How does diet impact sleep?

Eating a healthy and balanced meal is essential for a good night's sleep. Leptin and ghrelin, the hormones that govern appetite and fullness are influenced by sleep. Limit of eating is conveyed by the Leptin hormone. Without sufficient sleep, the brain produces less leptin and more ghrelin, a hunger motivator. Sleep loss is also linked to insulin resistance, as it reduces the body's glucose tolerance. This can eventually lead to diabetes mellitus and obesity.

What are the causes of sleep deprivation and what is the impact of an irregular sleep cycle?

Sleep problems can be caused by mental or physical health problems. In addition, sleep deprivation can also be caused by an unfavourable bedroom environment, such as unpleasant sound levels, extreme temperature or poor lighting. Excessive consumption of stimulants such as coffee, smoking, and alcohol consumption can all disrupt sleep. Insomnia can be caused by a variety of mental health problems, including depression, substance abuse and anxiety.

Sleep deprivation has long-term impacts on physical and mental health, with associated conditions ranging from weakened immunity systems to weight gain. Long-term sleep deprivation may raise the risk of chronic illnesses like diabetes, stroke, and heart disease. Insomnia is defined as lack of sleep, whereas hyper-somnolence is excessive sleepiness. Common symptoms of sleep deprivation include excessive daytime drowsiness, yawning frequently, restlessness, lack of attentiveness, and daytime weariness.

Also Read:  National Nutrition Week: Why one must pay attention to the nutrition table on food packaging

A good sleep cycle can reduce the risk of developing chronic diseases and boost our immune system. Below, Zamurrud M. Patel, chief dietician at Global Hospital and convener of Indian Dietetic Association (Mumbai chapter), shares actionable tips for better sleep. 

  1. Balanced diet: Eat a healthy diet that consists of foods high in fibre, protein, healthy fat and low in added sugar and offers. Such a diet helps in managing energy and blood sugar levels throughout the day.

  2. Early dinner: A gap of about one and a half to two hours between our last meal and sleeping time is advisable. This gap allows food digestion to take place, gives rest to the digestive system as it does not have to work overtime during sleep. Not only does this practice help to digest better, but aids sleep as well. Eating early also ensures better heart health and keeps cardiovascular risks at bay.

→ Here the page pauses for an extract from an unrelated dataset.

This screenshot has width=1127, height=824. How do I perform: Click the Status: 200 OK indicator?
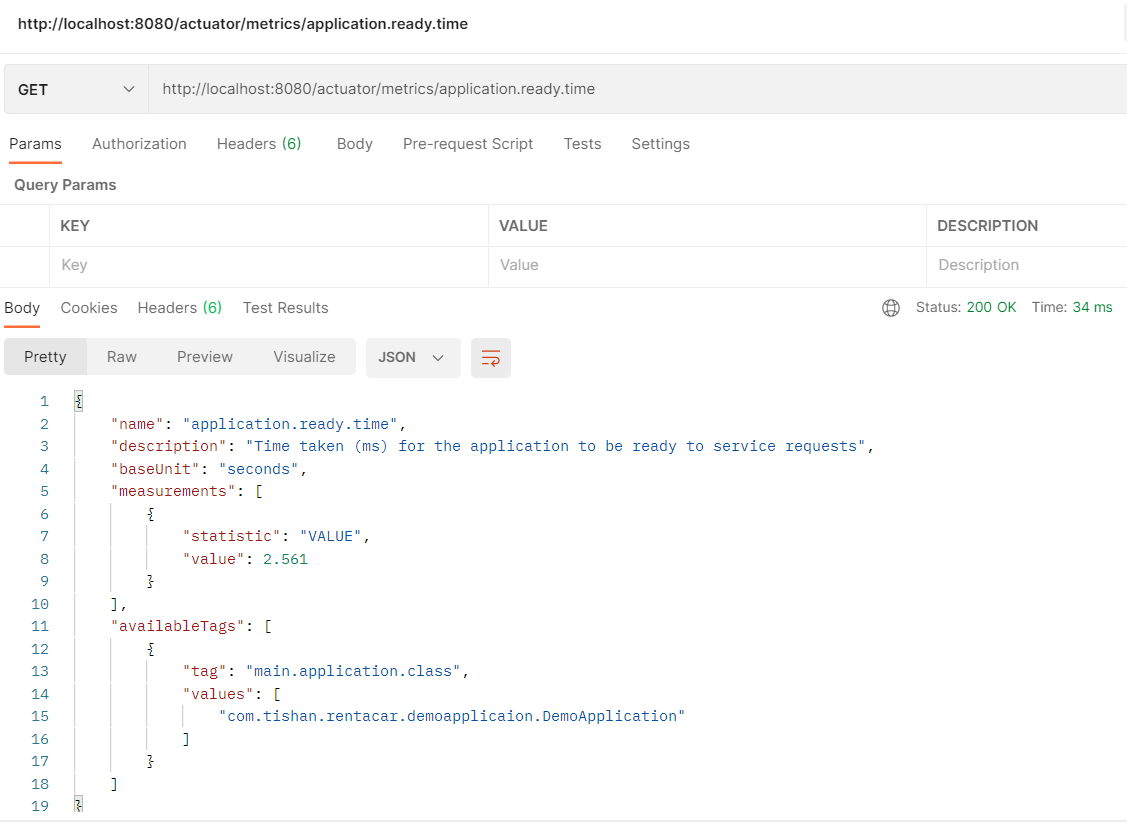(966, 308)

  3. Nutmeg in milk at bedtime : According to Ayurveda, you should add a pinch of nutmeg to a glass of warm milk and have it before sleeping. Nutmeg has a calming effect when consumed in small quantities.

  4. Snack on fruits at night: Fruits provide a wide range of vitamins, minerals, and health benefits. Eating a full meal in the hours before sleeping can interrupt a person's sleep cycles. However, when snacking at night time, fruit is less likely to interfere with sleep, compared with other foods. They require about half an hour to digest and hence are a great option when you are craving something sweet at night.

  5. Avoid heavy meals at night: Try to avoid heavy meals as they take a longer time to digest. For emergency hunger pangs, instead of heavy meals, eat healthy munchies like roasted chana, roasted kurmura, or roasted khakra.

  6. Skip caffeine and sugary beverages : Avoid caffeine and sugary drinks in the evening like soft drinks as they can have a stimulatory effect.

  7. Avoid alcohol: A common myth about alcohol is that it has a sedative property; on the contrary, it has the opposite effect. Alcohol does not improve the quality of sleep but can sabotage your sleep. Alcohol is known to affect your body's natural production of melatonin, also known as the sleep hormone. 

  8. Bhramari Pranayama at bedtime: Before you sleep, it is important to calm your mind. Bhramari Pranayama teaches you to keep your breath still so that you can steady your mind. This is just one of the many bramari pranayama benefits. Practicing yoga before bed helps your mind relax and enter a calm state, enabling you to get better sleep through the night.